-- TASK BRIEF --
Every line from the first one in the data below through the line holding "Given: Select the #000000 hex code cell" is to be written out exactly, with the pictures omitted.

Source data
********

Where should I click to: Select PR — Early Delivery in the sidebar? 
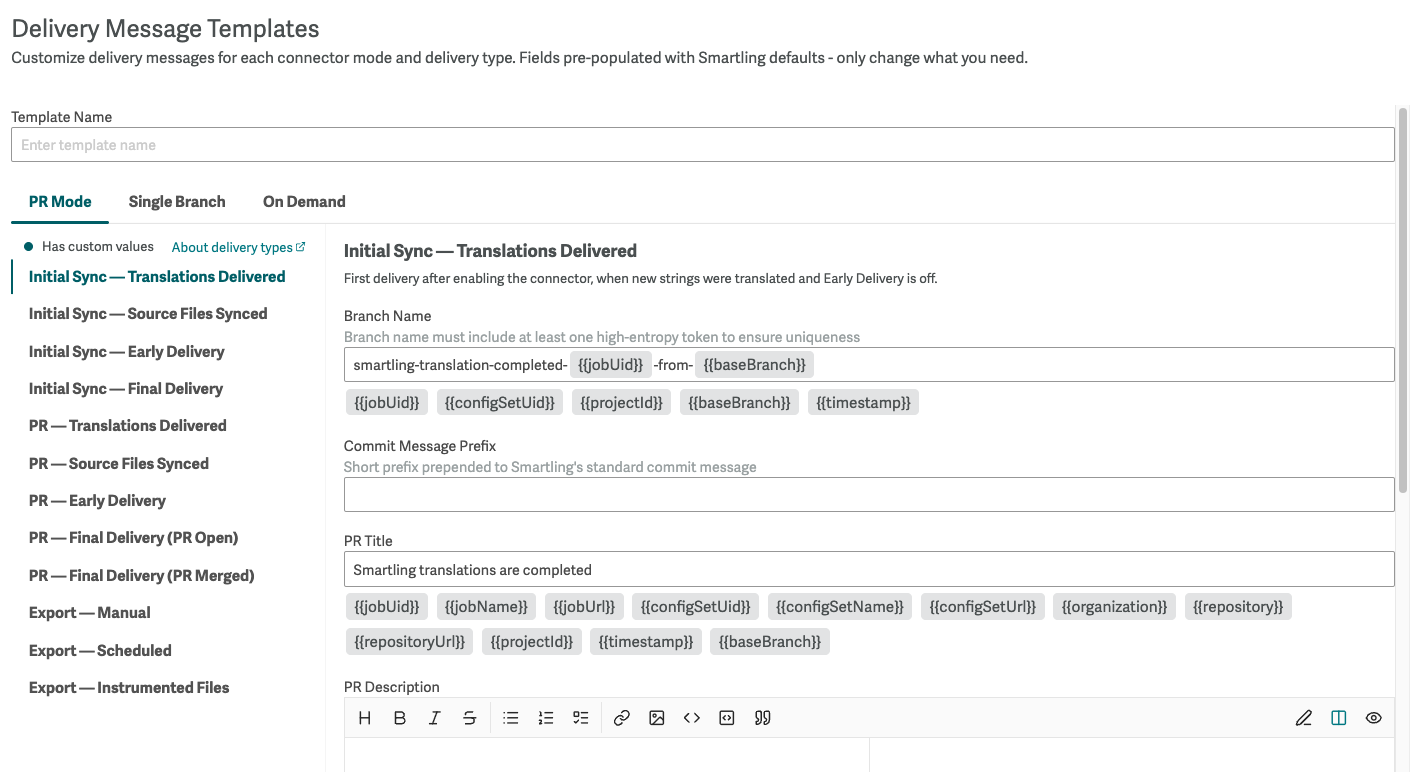[97, 501]
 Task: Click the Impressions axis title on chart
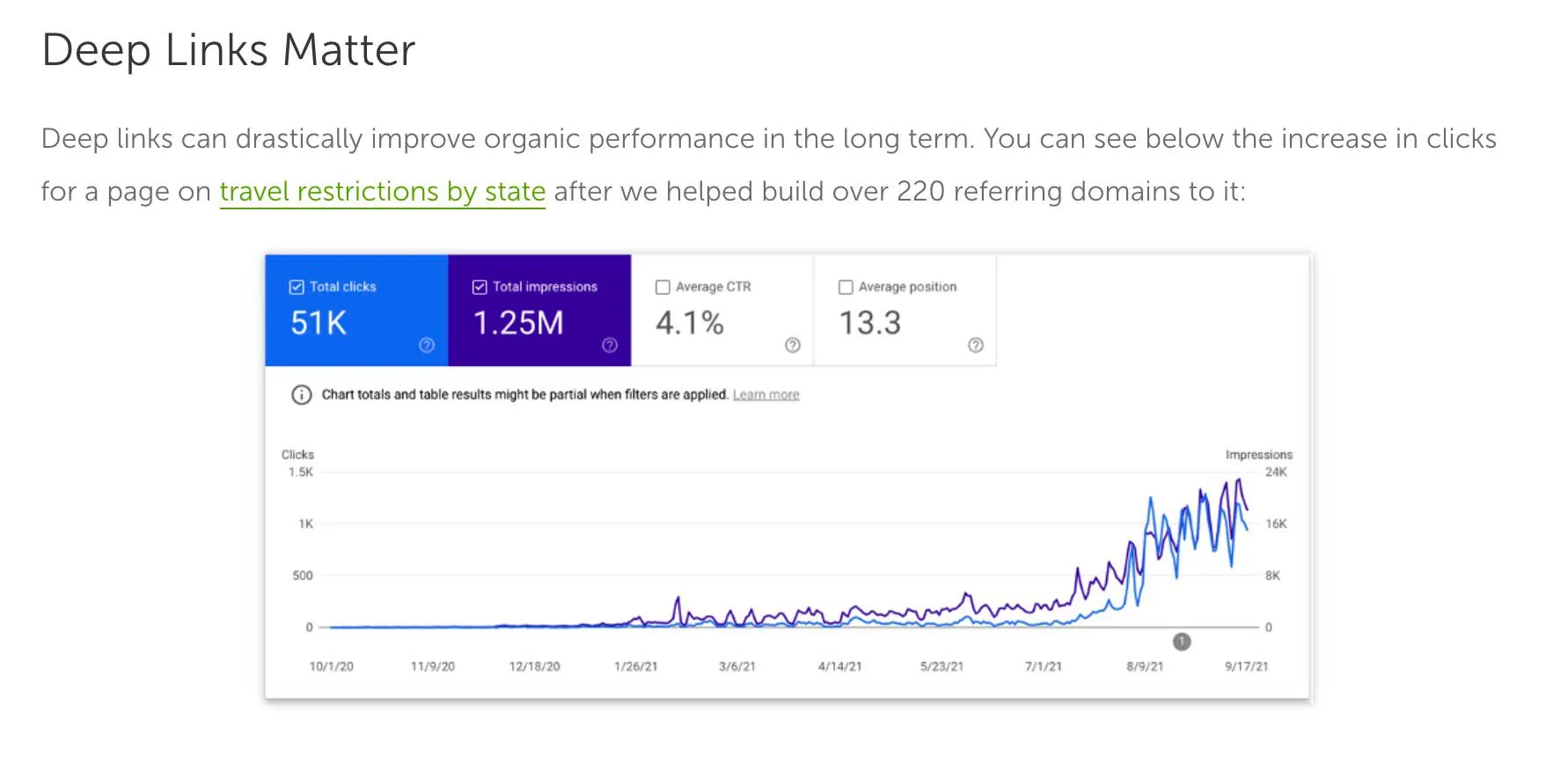1258,455
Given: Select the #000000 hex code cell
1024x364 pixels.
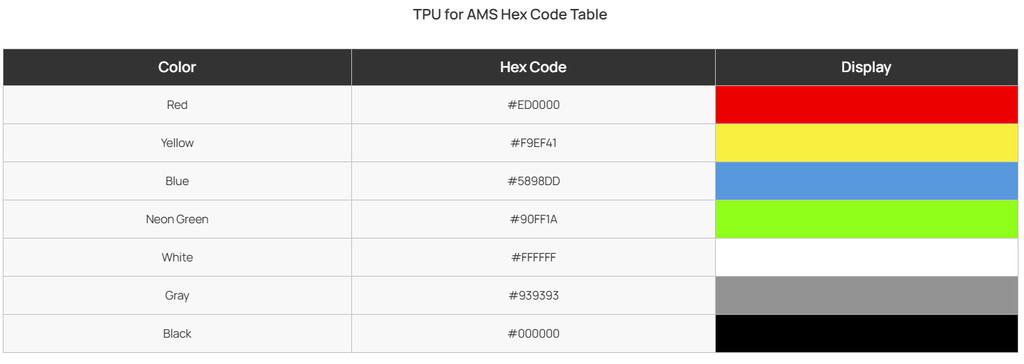Looking at the screenshot, I should [x=534, y=333].
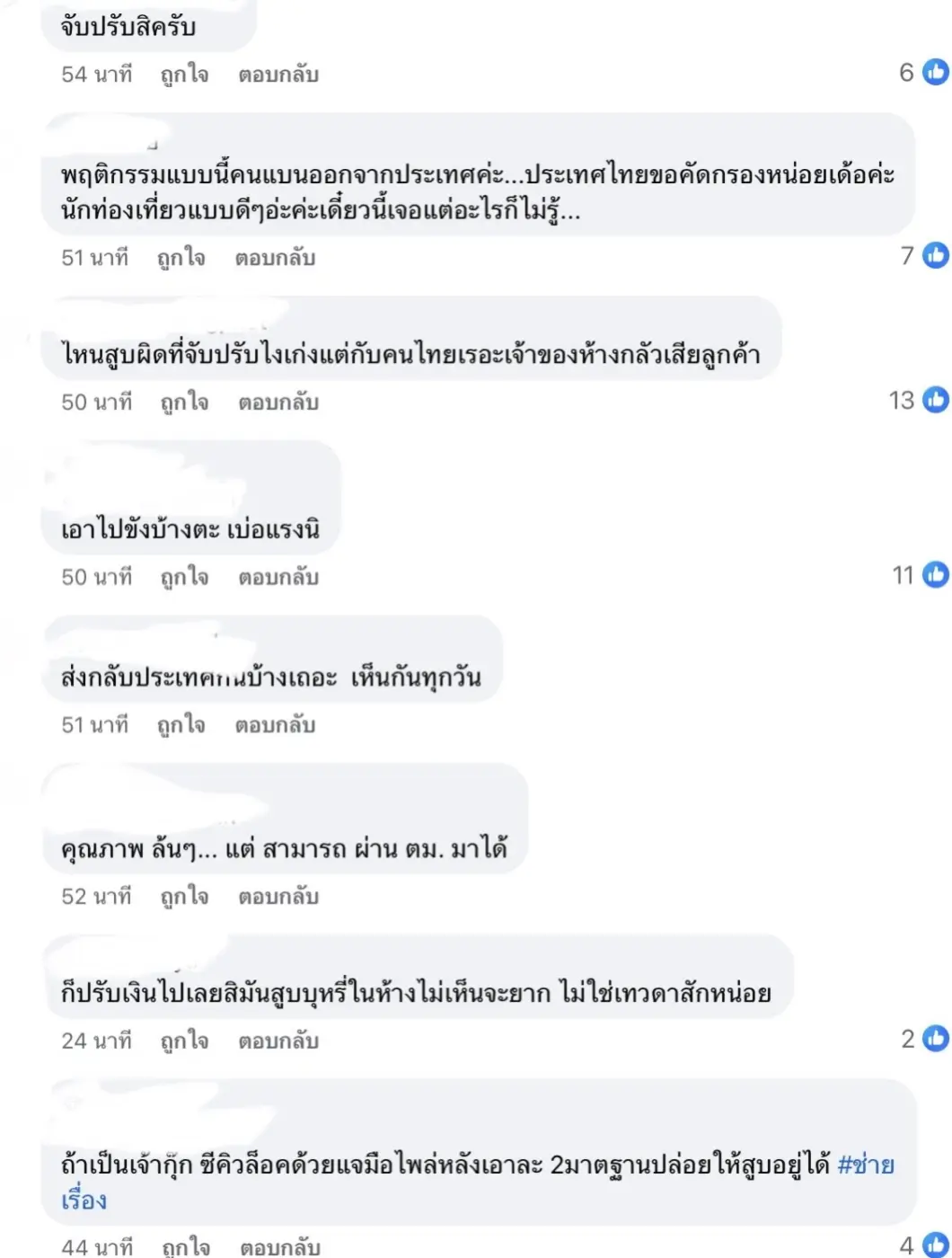The height and width of the screenshot is (1258, 952).
Task: Open the like reactions with 13 count
Action: [x=919, y=400]
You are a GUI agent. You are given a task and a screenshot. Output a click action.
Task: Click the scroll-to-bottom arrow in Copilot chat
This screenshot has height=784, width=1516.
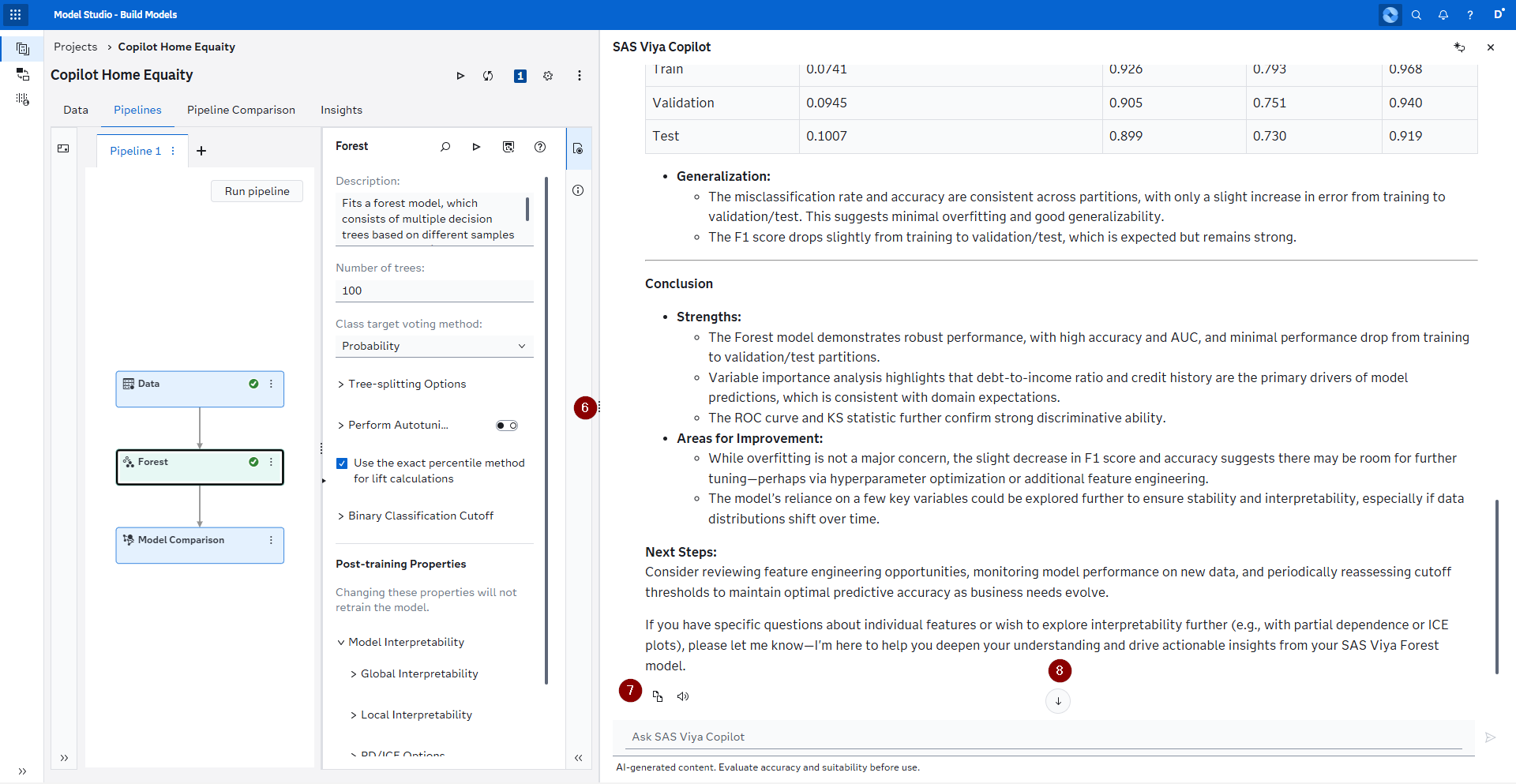click(x=1058, y=701)
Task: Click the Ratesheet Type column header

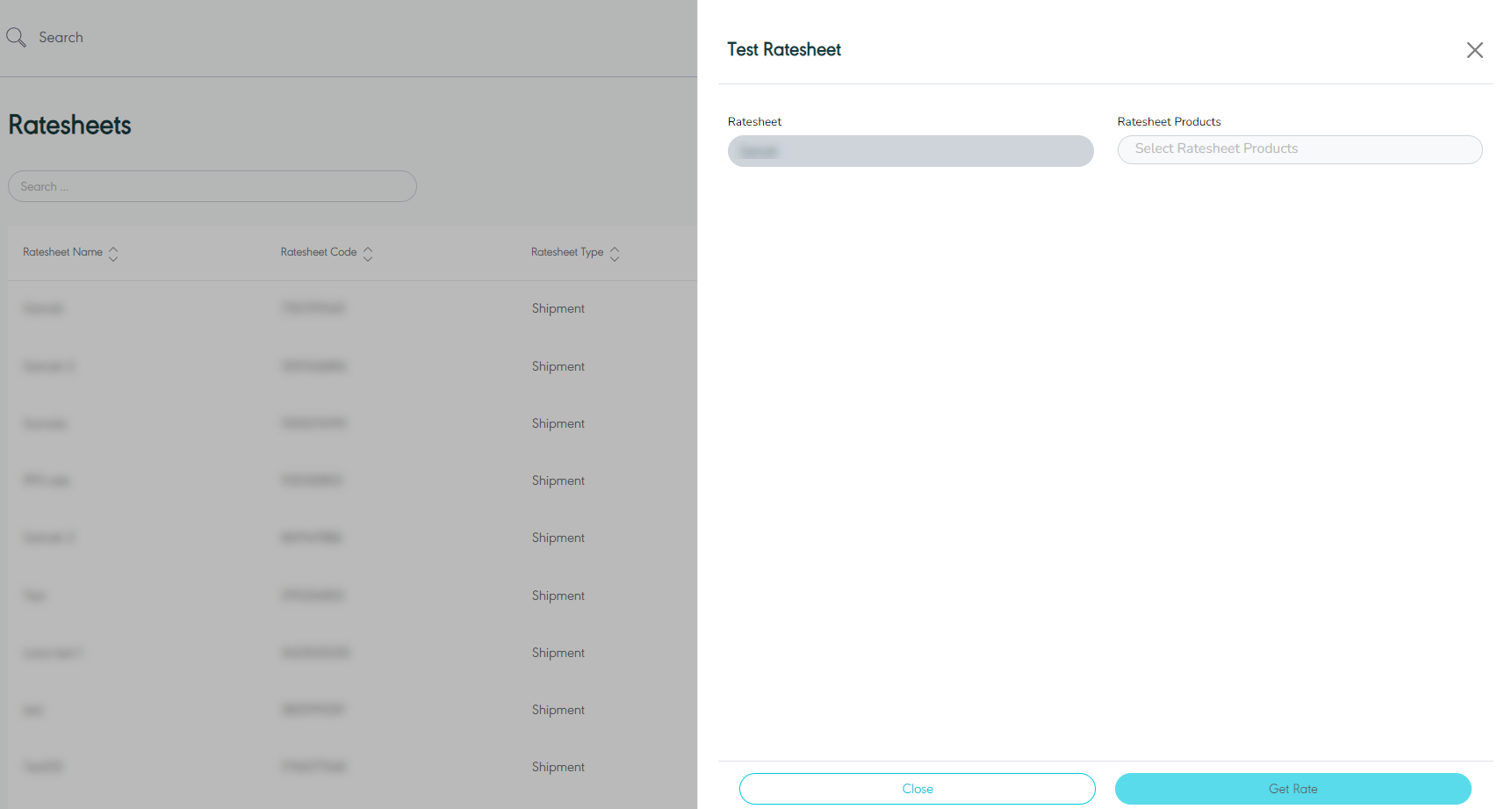Action: tap(566, 252)
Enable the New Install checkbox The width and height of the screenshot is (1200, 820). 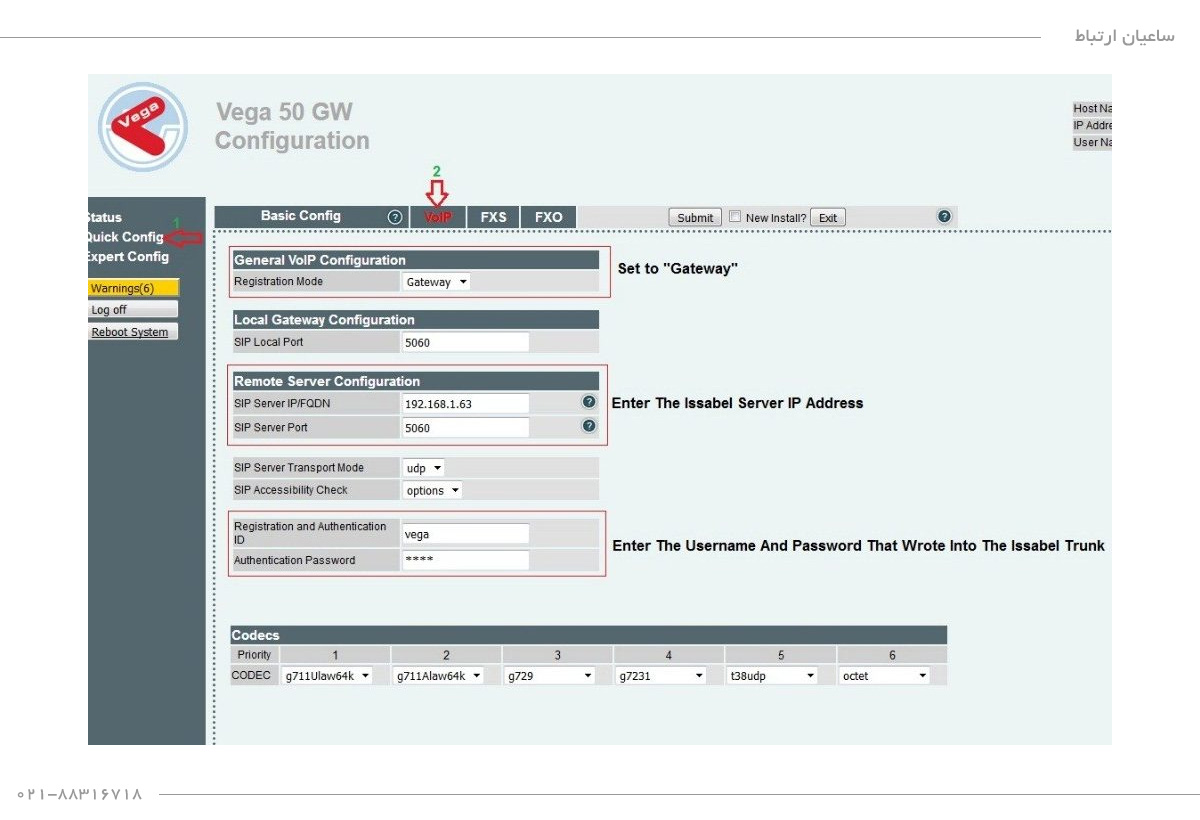click(x=735, y=217)
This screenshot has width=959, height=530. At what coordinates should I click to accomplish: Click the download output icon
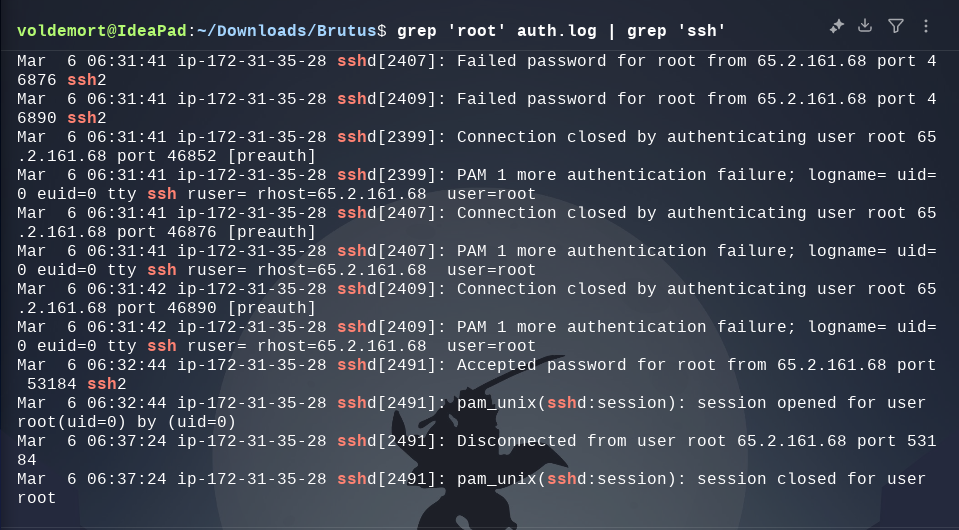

********

-- ANSWER AREA --
Where should I click to: Select PR — Early Delivery in the sidebar? 
[97, 501]
 Task: Click the Impressions axis title on chart
1258,455
Given: Select the #000000 hex code cell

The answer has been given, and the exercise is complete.